# THE TASK
Retype each entry exactly as written, and keep the pictures out of the copy.

# EXERCISE DATA
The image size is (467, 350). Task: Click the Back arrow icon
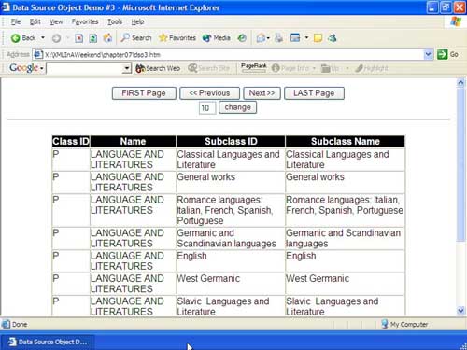click(15, 38)
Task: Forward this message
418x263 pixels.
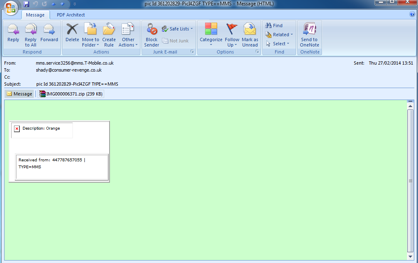Action: click(x=49, y=30)
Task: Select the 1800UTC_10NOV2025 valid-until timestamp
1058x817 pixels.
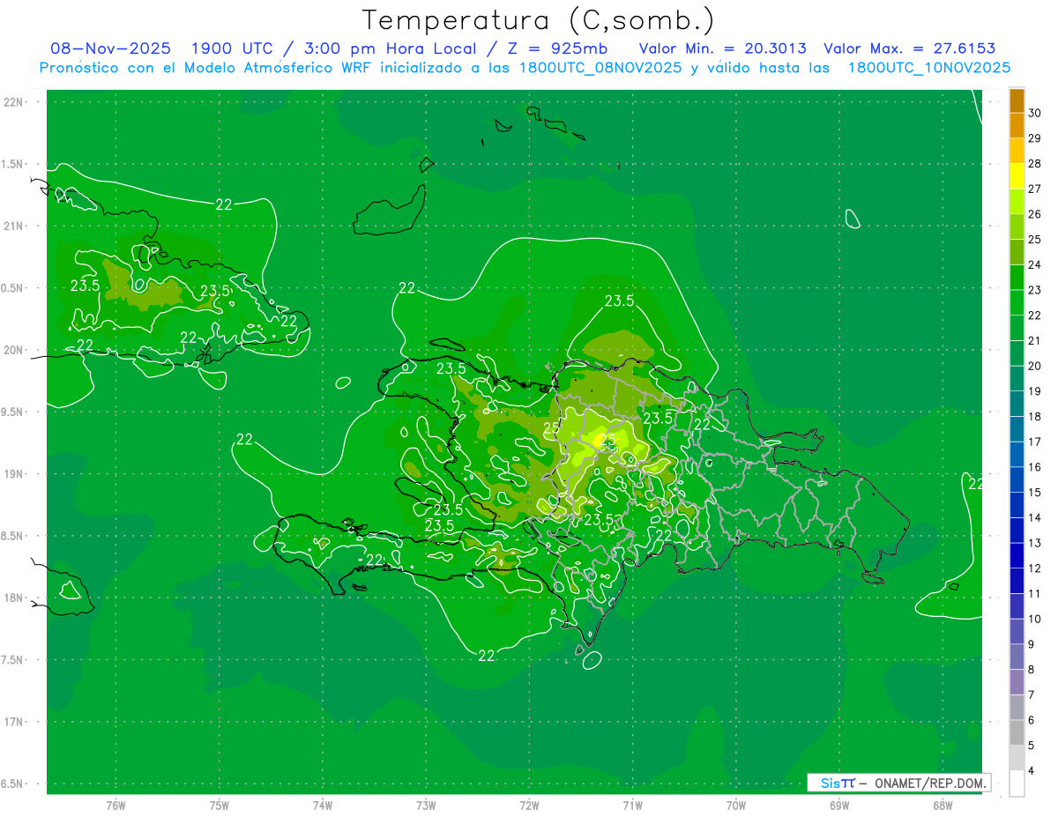Action: [928, 68]
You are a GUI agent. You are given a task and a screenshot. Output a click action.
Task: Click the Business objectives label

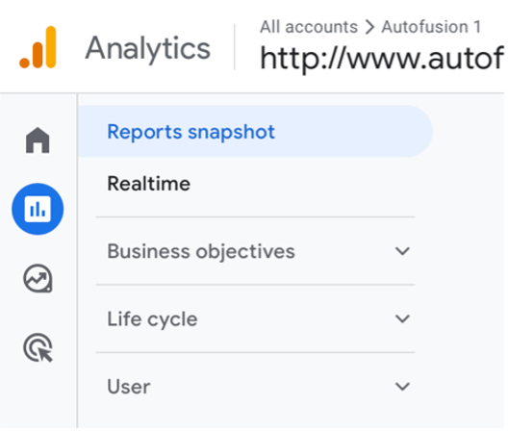[201, 251]
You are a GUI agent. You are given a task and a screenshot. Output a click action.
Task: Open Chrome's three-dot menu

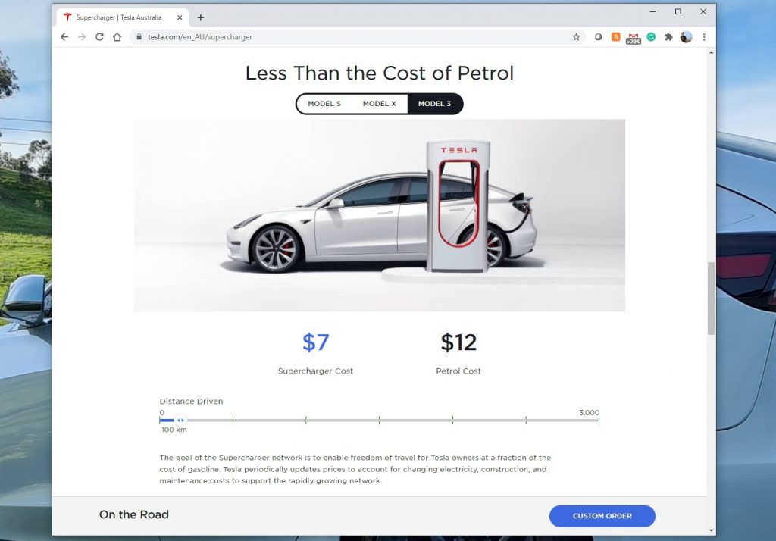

# SOLUTION TO THE EXERCISE
The image size is (467, 350). Task: Click the Back arrow icon
click(15, 38)
Task: Forward this message
418x263 pixels.
Action: click(x=49, y=30)
Task: Select the 1800UTC_10NOV2025 valid-until timestamp
1058x817 pixels.
Action: [928, 68]
You are a GUI agent. You are given a task and a screenshot. Output a click action.
Task: Click the Business objectives label

[201, 251]
You are a GUI agent. You are given a task and a screenshot. Output a click action.
Task: Open Chrome's three-dot menu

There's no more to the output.